Phèdre

Phèdre, Le Chien et le Loup

Texte étudié

– Combien la liberté est douce, c’est ce que je vais dire en peu de mots. Un chien bien nourri se trouva par hasard sur le chemin d’un loup d’une maigreur extrême. Ils se saluent et s’arrêtent.
– D’où te vient, dis-moi, ce poil brillant ?
– Que manges-tu pour avoir un tel embonpoint ? Moi qui suis bien plus fort que toi, je meurs de faim.
Le chien, franchement, répond :
– Cette condition t’appartient si tu peux rendre au maître les mêmes services que moi.
– Lesquels ? dit l’autre.
– Garder la porte, défendre, même la nuit, la maison contre les voleurs. – Eh bien, je suis prêt. Maintenant j’ai à supporter la neige, les pluies violentes ; dans les forêts je traîne une vie rude. Combien il me serait plus facile de vivre sous un toit et sans rien faire, de me rassasier largement.
– Alors, viens avec moi.
Chemin faisant, le loup voit le cou du chien que la chaîne avait pelé.
– D’où vient cela, ami ?
– Ce n’est rien.
– Mais encore, dis !
– Comme on me trouve un peu vif, on m’attache de jour, pour que je dorme le matin et que je veille, la nuit venue. Vers le soir on me délie et je puis errer où bon il me semble. Sans que je demande, on m’apporte du pain ; le maître me donne des os de sa table ; ses gens me jettent des morceaux et du ragoût quand personne n’en veut plus.. Ainsi sans rien faire, je remplis mon ventre.
– Bien, mais si tu veux t’en aller quelque part, le peux-tu ?
– Pas tout à fait.
– Alors, jouis de ce sort si vanté, Ô chien. Je ne voudrais pas d’un royaume, s’il doit m’en coûter la liberté.

Phèdre L.I-F.5.

Introduction

Un récit où les animaux sont personnifiés, mis en scène, plus une morale = une visée argumentative dans le but d’instruire et divertir.
Deux formes d’énonciation : l’auteur édicte la morale et le récit : la morale au début, oriente la lecture du récit.
« C’est ce que je vais dire en peu de mots » : les deux énoncés disent la même chose.
La morale : présent de vérité générale, détermine plus une notion générique, plus une notion philosophique. Le récit vient préciser la morale.
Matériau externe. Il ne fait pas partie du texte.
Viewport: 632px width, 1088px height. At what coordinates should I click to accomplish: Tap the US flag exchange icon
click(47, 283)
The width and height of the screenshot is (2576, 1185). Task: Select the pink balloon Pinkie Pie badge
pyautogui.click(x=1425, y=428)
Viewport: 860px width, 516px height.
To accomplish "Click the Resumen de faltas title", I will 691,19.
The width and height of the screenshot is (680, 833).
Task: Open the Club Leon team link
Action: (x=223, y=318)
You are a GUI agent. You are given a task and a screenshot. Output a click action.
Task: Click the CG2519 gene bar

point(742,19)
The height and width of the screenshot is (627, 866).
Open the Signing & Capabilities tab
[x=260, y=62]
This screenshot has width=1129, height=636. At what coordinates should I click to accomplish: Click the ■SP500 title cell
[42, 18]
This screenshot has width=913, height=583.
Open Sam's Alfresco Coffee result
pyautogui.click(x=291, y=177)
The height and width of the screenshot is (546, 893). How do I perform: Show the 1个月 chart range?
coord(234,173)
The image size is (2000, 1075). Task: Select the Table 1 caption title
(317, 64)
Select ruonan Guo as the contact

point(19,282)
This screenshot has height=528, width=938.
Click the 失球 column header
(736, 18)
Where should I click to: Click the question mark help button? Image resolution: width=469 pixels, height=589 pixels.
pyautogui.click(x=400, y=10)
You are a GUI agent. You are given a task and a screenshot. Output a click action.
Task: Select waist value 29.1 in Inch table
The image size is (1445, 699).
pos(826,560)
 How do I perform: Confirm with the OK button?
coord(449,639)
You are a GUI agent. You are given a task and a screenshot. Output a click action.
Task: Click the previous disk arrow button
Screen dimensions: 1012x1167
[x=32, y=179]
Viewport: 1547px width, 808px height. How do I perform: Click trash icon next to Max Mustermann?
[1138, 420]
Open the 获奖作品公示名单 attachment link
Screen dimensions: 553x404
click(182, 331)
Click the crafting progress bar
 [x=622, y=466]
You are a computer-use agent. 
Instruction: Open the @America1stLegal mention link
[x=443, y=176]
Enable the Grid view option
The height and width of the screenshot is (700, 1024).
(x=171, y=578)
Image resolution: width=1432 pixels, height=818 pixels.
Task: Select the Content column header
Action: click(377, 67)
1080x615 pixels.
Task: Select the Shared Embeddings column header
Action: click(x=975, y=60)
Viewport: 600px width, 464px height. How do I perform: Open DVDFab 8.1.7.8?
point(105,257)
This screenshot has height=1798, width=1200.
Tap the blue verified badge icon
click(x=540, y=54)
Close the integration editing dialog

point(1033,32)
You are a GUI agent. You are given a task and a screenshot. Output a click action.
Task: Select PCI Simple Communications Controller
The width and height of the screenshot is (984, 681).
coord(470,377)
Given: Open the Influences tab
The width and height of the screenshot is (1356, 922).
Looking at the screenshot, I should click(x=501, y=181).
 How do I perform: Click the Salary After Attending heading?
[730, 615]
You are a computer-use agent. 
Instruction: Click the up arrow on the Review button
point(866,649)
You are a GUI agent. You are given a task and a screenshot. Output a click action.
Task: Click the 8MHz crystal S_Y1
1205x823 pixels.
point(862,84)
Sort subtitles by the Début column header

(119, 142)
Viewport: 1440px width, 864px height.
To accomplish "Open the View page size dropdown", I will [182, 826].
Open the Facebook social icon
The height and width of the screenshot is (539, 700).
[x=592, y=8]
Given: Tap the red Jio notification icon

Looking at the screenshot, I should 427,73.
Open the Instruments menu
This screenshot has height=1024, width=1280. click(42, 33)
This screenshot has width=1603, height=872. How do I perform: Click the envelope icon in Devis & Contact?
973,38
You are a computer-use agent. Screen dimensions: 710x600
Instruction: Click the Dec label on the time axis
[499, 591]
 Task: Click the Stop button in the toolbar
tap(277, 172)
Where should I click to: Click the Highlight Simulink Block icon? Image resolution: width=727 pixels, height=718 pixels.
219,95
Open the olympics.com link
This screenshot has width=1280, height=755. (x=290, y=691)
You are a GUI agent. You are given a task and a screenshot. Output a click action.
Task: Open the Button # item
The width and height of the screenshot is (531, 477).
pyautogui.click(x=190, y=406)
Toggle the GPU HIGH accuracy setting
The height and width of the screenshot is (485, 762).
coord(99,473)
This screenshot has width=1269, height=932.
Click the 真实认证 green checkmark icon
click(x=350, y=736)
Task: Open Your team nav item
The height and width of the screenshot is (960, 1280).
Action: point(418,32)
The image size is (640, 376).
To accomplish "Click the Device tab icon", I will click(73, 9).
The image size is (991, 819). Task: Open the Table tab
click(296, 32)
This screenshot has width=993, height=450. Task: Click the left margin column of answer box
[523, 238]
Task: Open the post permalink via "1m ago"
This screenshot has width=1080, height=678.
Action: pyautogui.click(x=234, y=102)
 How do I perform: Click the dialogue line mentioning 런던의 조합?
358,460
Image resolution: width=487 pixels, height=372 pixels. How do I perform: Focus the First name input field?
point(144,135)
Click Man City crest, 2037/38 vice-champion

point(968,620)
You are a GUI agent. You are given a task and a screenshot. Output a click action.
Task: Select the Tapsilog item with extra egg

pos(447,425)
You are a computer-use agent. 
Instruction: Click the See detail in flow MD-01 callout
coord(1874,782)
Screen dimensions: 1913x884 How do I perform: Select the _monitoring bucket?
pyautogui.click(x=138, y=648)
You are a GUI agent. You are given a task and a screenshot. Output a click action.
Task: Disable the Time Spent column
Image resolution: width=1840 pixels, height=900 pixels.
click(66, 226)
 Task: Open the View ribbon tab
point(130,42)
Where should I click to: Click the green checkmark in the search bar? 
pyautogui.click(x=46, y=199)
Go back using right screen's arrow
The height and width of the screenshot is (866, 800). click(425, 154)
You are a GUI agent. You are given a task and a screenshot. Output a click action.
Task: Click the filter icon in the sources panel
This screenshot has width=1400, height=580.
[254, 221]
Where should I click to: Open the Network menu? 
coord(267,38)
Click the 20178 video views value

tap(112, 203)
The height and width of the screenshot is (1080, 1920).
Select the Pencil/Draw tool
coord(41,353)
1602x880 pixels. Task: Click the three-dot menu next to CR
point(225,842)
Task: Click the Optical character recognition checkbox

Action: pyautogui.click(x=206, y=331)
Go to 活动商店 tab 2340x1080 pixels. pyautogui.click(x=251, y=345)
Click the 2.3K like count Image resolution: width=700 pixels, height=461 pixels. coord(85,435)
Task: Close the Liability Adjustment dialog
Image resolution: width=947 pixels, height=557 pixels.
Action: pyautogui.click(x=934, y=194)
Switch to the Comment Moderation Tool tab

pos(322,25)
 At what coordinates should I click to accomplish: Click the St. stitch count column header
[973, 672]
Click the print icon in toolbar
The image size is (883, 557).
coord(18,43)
I. La progression du récit

Rencontre entre un chien bien portant et un loup maigre :

Dialogue.
Le loup ne veut plus faire comme le chien.
La succession chronologique recouvre une progression logique.
Le problème du loup.

Deux façons de mettre en évidence ce problème.

– L’exagération : « je meurs de faim », et l’opposition entre le chien et le loup : « maigreur extrême » / « bien nourri », « embonpoint » / « je meurs de faim ».
– Différence d’apparence physique et des conditions de vie.
Conditions fondées sur l’échange des services donnés : « sous un toit, ne rien faire », « se rassasier largement » / « neige » et « pluie violente » (vie rude, forêt).
– Différence de nature : domestique / sauvage.

Une résolution possible…

Changer de condition de vie, c’est-à-dire changer de nature.
Le loup cède à la tentation. Il n’aura alors plus une vie de souffrance.

… Mais rejetée

Le coup du chien pelé : image de la servitude du chien vu comme de l’esclavage par le loup, ce qui explique son refus.
? La liberté est tellement douce que le loup est prêt à payer contre toute une vie de souffrance pour garder sa liberté.

II. La fiction

Récit

Dialogue

– Rencontre entre les deux animaux – Questions du loup sur leurs différences
– Caractérisation très courte des animaux – Proposition du chien, puis il expose les conditions de vie
– « chemin faisant » : le loup a accepté la proposition du chien – Lamentations du loup
– L’élément perturbateur : le loup voit le cou du chien pelé par la chaîne – Question du loup
– Explications du chien
– Refus du loup

Le récit est limité, le dialogue domine, l’auteur s’efface, il laisse donc parler les personnages. La personnification rend le texte plus vivant.

Rythme du dialogue

Le loup a l’initiative du dialogue mais ne parle pas beaucoup. Le loup exerce une pression sur le chien mais celui-ci utilise une stratégie d’évitement. Il minimise les inconvénients : « ce n’est rien », « qu’importe », « pas tout à fait ».

Comment il idéalise sa condition ?

Il se présente comme un héros, quelque chose d’indispensable.
Le chien essaie de persuader le loup que sa condition est meilleure : « où bon me semble », « sans que je me demande », « sans rien faire ».
Le loup insiste pour faire parler le chien.
Le loup comprend que le chien a minimisé les inconvénients.
L’indice du point de vue de l’auteur est qu’il fait parler le loup.
Il défend la thèse de l’auteur : « ses gens me jettent… ».

Conclusion

Ce récit vient donner un sens concret à la morale. Il s’agit là de rendre compte d’un problème humain, social et politique par une argumentation, choisir des animaux pour divertir. Phèdre était un écrivain romain affranchi par Auguste. Il permet de transposer l’histoire et la styliser, afin de prendre de la distance.